The input configuration comprising: (1) the transducers 12-15, (2) input network 16, (3) analog switch 17, and (4) preamplifier 19 provides multiple advantages over the prior art. These advantages inherently reduce sensitivity to potential error sources while permitting maximum use of digital correction techniques for the remaining errors and minimizing the requirement for complex and/or expensive electronics.

This configuration is well adapted to strain gage based transducers, or other low voltage transducers, because of its inherent insensitivity to offset and offset drift effects that are present in even the best precision amplifiers. This configuration also tolerates and corrects for cross coupling effects due to any finite (non-zero) source resistance of the transducers.

Whereas the preferred exemplary embodiment uses four transducers 12-15, scales with any number of transducers may benefit from the present invention. Four transducers are typical of small platform scales; even a single transducer configuration may take advantage of the low offset features of the input multiplexer. As many as six to twelve are common for large truck weighing scales. In the limit, a very large number of transducers may result in significant signal attenuation in the summing circuit to the point that system accuracy could suffer. In the case of a large number of transducers, a multiplexing of several summing networks, connected to subsets of the transducers, may be used to divide the load. This technique would result in less attenuation in the summing circuit, at the possible expense of increased weight estimate latency error.

FIG. 2 is a schematic diagram of the exemplary signal summation network 18 of the preferred embodiment. Low impedance transducer signals are connected to their respective input nodes and the summation signal S5 is made available at the sum signal output. In the preferred embodiment, all of the transducers have approximately equal sensitivity and R32 through R35 have approximately equal resistance which is greater than the transducer equivalent source resistance.

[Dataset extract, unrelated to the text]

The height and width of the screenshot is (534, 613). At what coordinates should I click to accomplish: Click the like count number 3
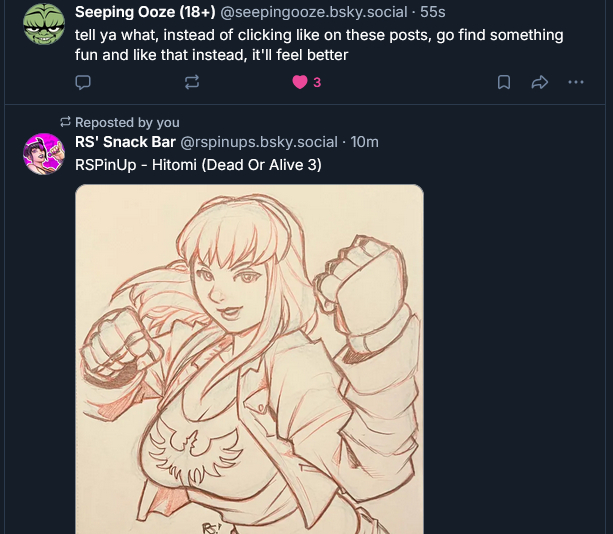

The input network 16 allows for the direct sensing of transducer signals S1-S4 as well as the sensing of a summation signal S5, representing an approximate sum of the weights on the transducers 12-15. The direct transducer signals S1-S4 are used to derive sensor states and histories, valuable in determining correction factors of a sensor error model. The summation signal S5 provides a TIME LATENCY FREE summation that is INSENSITIVE to the lateral motion of live loads on the platform. Note that this lateral motion is distinct from the off-center or load shift error commonly described. This lateral motion error is due to the velocity or rate of motion of off-center forces rather than the static value of these forces.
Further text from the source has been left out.